Temos, contudo, de reconhecer que os reais são mais do que os possíveis, como diz um amigo meu, e que o inimaginável está a acontecer: às 3,30 da manhã, no dia 24 de fevereiro, as Forças Armadas da Federação Russa iniciaram a invasão da Ucrânia, um país independente, membro da ONU, com um governo democraticamente eleito. Depois de um discurso criativo sobre a história da Rússia e da Ucrânia, o presidente Putin ordenou a invasão para, nas palavras do seu Ministro dos Negócios Estrangeiros, Sergey Lavrov, “desmilitarizar e desnazificar a Ucrânia para que, libertados desta opressão, os ucranianos possam escolher livremente o seu futuro”. Todo o discurso tem algo de retórico, mas este é retórica pura sem qualquer correspondência com a realidade.
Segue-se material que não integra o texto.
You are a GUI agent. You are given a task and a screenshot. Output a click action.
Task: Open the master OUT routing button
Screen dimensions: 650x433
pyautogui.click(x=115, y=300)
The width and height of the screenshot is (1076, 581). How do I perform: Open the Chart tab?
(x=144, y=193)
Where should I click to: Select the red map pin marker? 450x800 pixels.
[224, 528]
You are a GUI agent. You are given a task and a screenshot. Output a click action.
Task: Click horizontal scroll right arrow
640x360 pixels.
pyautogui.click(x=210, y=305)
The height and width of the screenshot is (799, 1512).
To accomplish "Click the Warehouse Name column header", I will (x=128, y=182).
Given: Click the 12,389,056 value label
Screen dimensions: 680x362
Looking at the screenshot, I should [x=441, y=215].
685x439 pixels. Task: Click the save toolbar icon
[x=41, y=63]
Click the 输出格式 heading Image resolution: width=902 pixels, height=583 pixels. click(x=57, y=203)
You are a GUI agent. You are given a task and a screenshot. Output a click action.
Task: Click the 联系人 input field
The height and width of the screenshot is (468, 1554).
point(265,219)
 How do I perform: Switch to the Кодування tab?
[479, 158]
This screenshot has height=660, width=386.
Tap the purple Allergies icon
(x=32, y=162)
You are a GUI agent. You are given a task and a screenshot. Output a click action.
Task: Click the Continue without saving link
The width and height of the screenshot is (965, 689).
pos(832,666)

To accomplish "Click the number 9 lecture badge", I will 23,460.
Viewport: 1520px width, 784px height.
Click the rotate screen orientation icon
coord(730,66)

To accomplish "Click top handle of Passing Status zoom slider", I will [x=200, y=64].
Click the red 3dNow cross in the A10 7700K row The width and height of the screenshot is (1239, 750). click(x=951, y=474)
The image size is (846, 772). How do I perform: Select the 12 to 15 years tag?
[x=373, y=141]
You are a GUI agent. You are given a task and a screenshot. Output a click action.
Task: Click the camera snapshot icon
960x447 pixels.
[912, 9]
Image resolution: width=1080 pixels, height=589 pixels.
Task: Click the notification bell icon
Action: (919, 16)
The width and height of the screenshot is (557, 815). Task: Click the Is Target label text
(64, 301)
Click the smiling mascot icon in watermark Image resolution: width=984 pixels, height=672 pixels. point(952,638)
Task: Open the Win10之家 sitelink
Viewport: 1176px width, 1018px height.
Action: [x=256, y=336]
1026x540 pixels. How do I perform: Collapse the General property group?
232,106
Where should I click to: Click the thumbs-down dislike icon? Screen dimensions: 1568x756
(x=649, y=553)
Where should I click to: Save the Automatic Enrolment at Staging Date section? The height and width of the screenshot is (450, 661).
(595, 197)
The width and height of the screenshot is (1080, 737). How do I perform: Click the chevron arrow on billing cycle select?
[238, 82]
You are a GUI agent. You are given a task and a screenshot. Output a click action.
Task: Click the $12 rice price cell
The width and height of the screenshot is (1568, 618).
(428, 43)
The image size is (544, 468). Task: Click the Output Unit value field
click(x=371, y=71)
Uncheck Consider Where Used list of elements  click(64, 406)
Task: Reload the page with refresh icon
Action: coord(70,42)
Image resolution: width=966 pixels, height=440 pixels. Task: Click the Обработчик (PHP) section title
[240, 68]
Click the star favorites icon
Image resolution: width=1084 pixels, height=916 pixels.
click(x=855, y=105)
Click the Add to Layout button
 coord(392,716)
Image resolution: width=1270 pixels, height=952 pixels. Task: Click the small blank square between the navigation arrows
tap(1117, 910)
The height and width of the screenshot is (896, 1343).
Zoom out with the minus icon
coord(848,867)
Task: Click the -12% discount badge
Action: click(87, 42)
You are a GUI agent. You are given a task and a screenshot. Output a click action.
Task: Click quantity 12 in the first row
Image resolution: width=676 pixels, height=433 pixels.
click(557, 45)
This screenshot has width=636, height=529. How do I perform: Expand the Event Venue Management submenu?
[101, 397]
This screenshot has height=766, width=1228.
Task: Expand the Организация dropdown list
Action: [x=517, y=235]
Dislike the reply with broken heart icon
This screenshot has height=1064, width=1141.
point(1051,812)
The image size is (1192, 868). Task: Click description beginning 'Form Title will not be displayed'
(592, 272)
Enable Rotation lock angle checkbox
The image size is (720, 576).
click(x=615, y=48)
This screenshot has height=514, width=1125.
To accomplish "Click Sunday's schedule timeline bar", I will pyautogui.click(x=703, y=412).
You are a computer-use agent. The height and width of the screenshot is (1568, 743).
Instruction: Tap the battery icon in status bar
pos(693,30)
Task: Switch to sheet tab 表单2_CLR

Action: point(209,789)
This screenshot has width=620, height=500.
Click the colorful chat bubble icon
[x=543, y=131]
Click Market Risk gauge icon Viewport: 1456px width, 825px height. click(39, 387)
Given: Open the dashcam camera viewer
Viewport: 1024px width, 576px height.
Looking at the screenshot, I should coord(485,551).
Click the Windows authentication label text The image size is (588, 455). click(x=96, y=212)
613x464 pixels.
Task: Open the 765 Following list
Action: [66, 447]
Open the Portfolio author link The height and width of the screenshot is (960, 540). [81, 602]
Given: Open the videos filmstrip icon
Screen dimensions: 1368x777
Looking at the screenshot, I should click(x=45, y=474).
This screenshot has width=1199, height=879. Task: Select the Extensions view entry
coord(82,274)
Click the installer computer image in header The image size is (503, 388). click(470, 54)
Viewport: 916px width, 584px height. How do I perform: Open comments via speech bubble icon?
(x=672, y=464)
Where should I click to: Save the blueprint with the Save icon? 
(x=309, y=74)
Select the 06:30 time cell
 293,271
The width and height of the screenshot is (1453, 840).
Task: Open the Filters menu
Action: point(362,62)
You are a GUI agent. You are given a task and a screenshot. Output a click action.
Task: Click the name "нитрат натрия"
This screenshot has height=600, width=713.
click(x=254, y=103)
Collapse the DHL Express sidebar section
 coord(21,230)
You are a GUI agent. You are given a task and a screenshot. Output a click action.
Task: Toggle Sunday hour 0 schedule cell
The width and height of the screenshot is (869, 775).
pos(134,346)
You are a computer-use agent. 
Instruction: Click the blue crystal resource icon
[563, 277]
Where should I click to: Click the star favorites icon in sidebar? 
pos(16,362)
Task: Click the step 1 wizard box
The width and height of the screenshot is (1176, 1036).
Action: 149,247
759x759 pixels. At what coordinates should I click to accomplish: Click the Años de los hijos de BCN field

Mais chocante do que a referida retórica política são as notícias sobre os efeitos da invasão: a enorme vaga de refugiados a que estamos a assistir - a fuga de mulheres, crianças e idosos, num inverno rigoroso, próprio daquelas paragens, que se veem forçados a procurar abrigo nos países vizinhos. Estamos perante uma crise humanitária enorme. As imagens de destruição dos bombardeamentos, a que não escapa mas zonas residenciais das cidades, as escolas, os hospitais e mesmo edifícios administrativos de centrais nucleares, como se verificou em Zaporizhzhia. . Com o passar dos dias parece claro que as tropas invasoras decidiram arrasar tudo à sua passagem. Os europeus não esperavam assistir a nada semelhante, muito menos em solo europeu e, sem dúvida, por isso mesmo, a resposta solidária para com as vítimas desta guerra foi tão rápida e generosa.
O que nos espera, ninguém sabe, mas temos de estar preparados para o pior, porque nunca se sabe onde nos pode levar a loucura da Guerra. Mesmo que a breve trecho haja um volte face e se caminhe na direção da paz, a tragédia já acontecida é de tal modo gigantesca que precisaremos de imensos meios e de largo tempo para recuperar, mas sempre ficarão as cicatrizes.